Items stored from a collection
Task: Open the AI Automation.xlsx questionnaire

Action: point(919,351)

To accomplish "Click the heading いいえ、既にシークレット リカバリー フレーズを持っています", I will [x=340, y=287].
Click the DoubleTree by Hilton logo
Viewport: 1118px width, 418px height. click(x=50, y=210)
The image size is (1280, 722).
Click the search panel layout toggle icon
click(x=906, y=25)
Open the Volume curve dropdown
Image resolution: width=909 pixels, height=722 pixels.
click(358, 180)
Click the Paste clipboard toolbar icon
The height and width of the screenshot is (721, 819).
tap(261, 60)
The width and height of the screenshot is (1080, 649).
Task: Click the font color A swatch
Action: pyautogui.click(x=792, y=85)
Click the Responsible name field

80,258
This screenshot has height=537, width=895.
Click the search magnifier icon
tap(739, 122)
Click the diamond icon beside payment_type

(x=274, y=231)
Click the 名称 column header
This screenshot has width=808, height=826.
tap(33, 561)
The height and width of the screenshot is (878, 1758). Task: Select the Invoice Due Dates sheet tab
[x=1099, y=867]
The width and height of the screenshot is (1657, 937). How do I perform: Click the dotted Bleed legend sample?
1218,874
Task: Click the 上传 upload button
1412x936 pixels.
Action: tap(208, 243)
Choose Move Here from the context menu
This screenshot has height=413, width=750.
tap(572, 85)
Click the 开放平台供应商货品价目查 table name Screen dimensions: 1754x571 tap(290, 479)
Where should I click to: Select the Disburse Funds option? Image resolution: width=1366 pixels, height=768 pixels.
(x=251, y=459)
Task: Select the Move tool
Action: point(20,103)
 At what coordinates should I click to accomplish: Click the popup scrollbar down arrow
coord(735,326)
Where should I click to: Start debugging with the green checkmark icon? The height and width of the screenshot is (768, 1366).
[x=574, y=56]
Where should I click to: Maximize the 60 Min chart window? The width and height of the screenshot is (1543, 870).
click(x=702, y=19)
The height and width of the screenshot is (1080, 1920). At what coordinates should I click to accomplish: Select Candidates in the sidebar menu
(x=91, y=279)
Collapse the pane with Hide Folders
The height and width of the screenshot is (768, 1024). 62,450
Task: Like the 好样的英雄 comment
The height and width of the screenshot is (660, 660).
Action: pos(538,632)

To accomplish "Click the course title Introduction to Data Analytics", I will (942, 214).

__Directions__
Put every line of the items above into a JSON list of strings, one string per line, and leave out the blank lines.

__Finished exercise__
[
  "Task: Open the AI Automation.xlsx questionnaire",
  "Action: point(919,351)",
  "To accomplish \"Click the heading いいえ、既にシークレット リカバリー フレーズを持っています\", I will [x=340, y=287].",
  "Click the DoubleTree by Hilton logo",
  "Viewport: 1118px width, 418px height. click(x=50, y=210)",
  "The image size is (1280, 722).",
  "Click the search panel layout toggle icon",
  "click(x=906, y=25)",
  "Open the Volume curve dropdown",
  "Image resolution: width=909 pixels, height=722 pixels.",
  "click(358, 180)",
  "Click the Paste clipboard toolbar icon",
  "The height and width of the screenshot is (721, 819).",
  "tap(261, 60)",
  "The width and height of the screenshot is (1080, 649).",
  "Task: Click the font color A swatch",
  "Action: pyautogui.click(x=792, y=85)",
  "Click the Responsible name field",
  "80,258",
  "This screenshot has height=537, width=895.",
  "Click the search magnifier icon",
  "tap(739, 122)",
  "Click the diamond icon beside payment_type",
  "(x=274, y=231)",
  "Click the 名称 column header",
  "This screenshot has width=808, height=826.",
  "tap(33, 561)",
  "The height and width of the screenshot is (878, 1758). Task: Select the Invoice Due Dates sheet tab",
  "[x=1099, y=867]",
  "The width and height of the screenshot is (1657, 937). How do I perform: Click the dotted Bleed legend sample?",
  "1218,874",
  "Task: Click the 上传 upload button",
  "1412x936 pixels.",
  "Action: tap(208, 243)",
  "Choose Move Here from the context menu",
  "This screenshot has height=413, width=750.",
  "tap(572, 85)",
  "Click the 开放平台供应商货品价目查 table name Screen dimensions: 1754x571 tap(290, 479)",
  "Where should I click to: Select the Disburse Funds option? Image resolution: width=1366 pixels, height=768 pixels.",
  "(x=251, y=459)",
  "Task: Select the Move tool",
  "Action: point(20,103)",
  " At what coordinates should I click to accomplish: Click the popup scrollbar down arrow",
  "coord(735,326)",
  "Where should I click to: Start debugging with the green checkmark icon? The height and width of the screenshot is (768, 1366).",
  "[x=574, y=56]",
  "Where should I click to: Maximize the 60 Min chart window? The width and height of the screenshot is (1543, 870).",
  "click(x=702, y=19)",
  "The height and width of the screenshot is (1080, 1920). At what coordinates should I click to accomplish: Select Candidates in the sidebar menu",
  "(x=91, y=279)",
  "Collapse the pane with Hide Folders",
  "The height and width of the screenshot is (768, 1024). 62,450",
  "Task: Like the 好样的英雄 comment",
  "The height and width of the screenshot is (660, 660).",
  "Action: pos(538,632)",
  "To accomplish \"Click the course title Introduction to Data Analytics\", I will (942, 214)."
]